I hope this is the right location in the forums. I am using the most current version of Omeka 2.7.1 on a shared hosting solution with a LAMP stack. Omeka installed just fine and is running well! The chief problem is trying to get a few hundred collections, tens of thousands of items, and a few hundred thousand files into Omeka. I had written a python script to digest our current IIIF content create collections, items, and files (rescaled for the project) then push to the Omeka API.
This was working splendidly until we got a nastygram about exceeding our server usage times by 300% - 2,300%. I can’t figure out what I am doing that would cause so much server usage. I have now implemented some caching solutions so that I don’t have to query if an item exists every time. On my local server that wasn’t a big deal but trying to squeeze every cycle out, I re-thought that approach for our paid solution.
Historically I have gone with the bigger hammer approach and just pumping more info as fast as I can but I can’t transfer fast enough to make the hit a one-time thing. (permission vs forgiveness thing)

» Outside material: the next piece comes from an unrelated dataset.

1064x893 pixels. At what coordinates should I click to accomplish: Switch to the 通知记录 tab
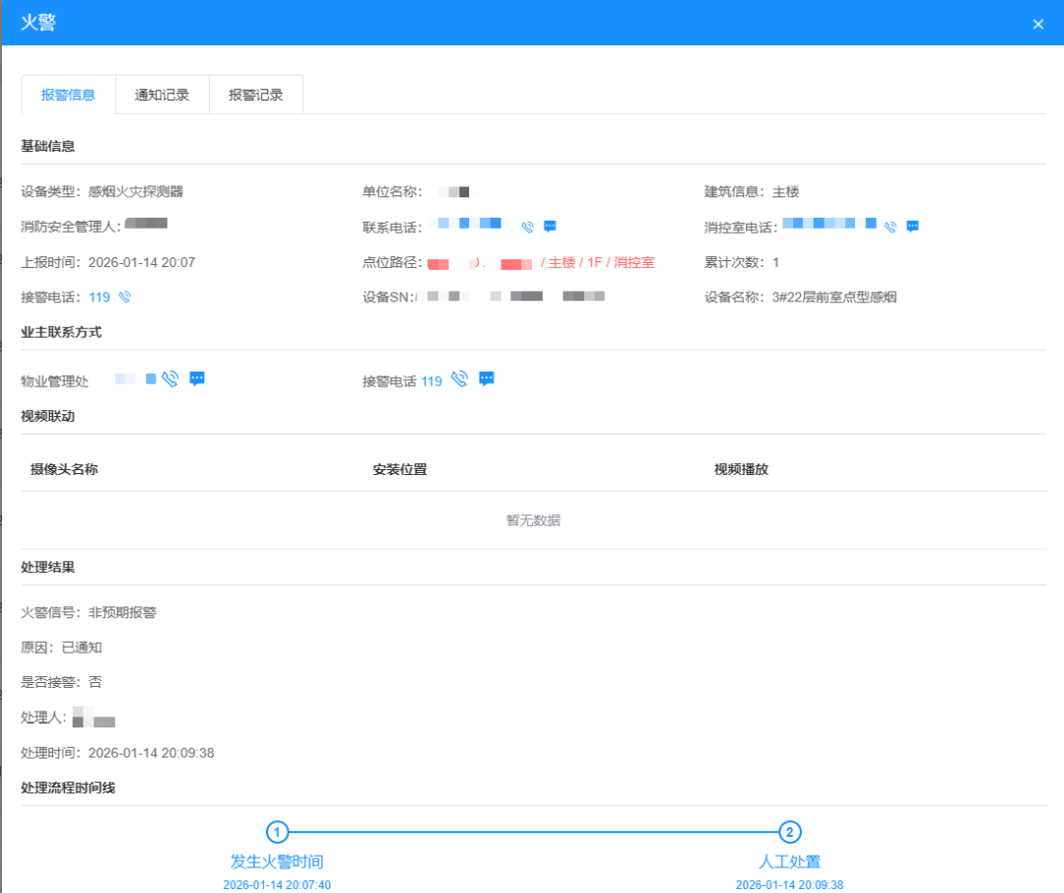tap(162, 94)
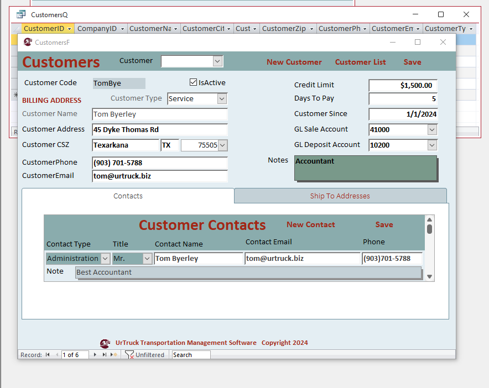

Feedback from the provider says the long-running SQL Statements in order are
- INSERT INTO
omeka_element_texts
- INSERT INTO
omeka_files
- INSERT INTO
omeka_keys
- INSERT INTO
omeka_items
- INSERT INTO
omeka_search_texts
SQL After that are only a minor portion of the processing time.
Any thoughts on how I can optimize these some? Or should I scrap the idea of the API and go directly to the database? I can’t tell if SQL Transactions are being used or to what level so it is possible keys are rebuilt every single insert instead of as a group? I have had that problem with other systems.
I am stumped here. As it is shared hosting I am having to go back and for the with their techs to get server stats so it has been slow going to get here. Thanks for any assistance you can offer.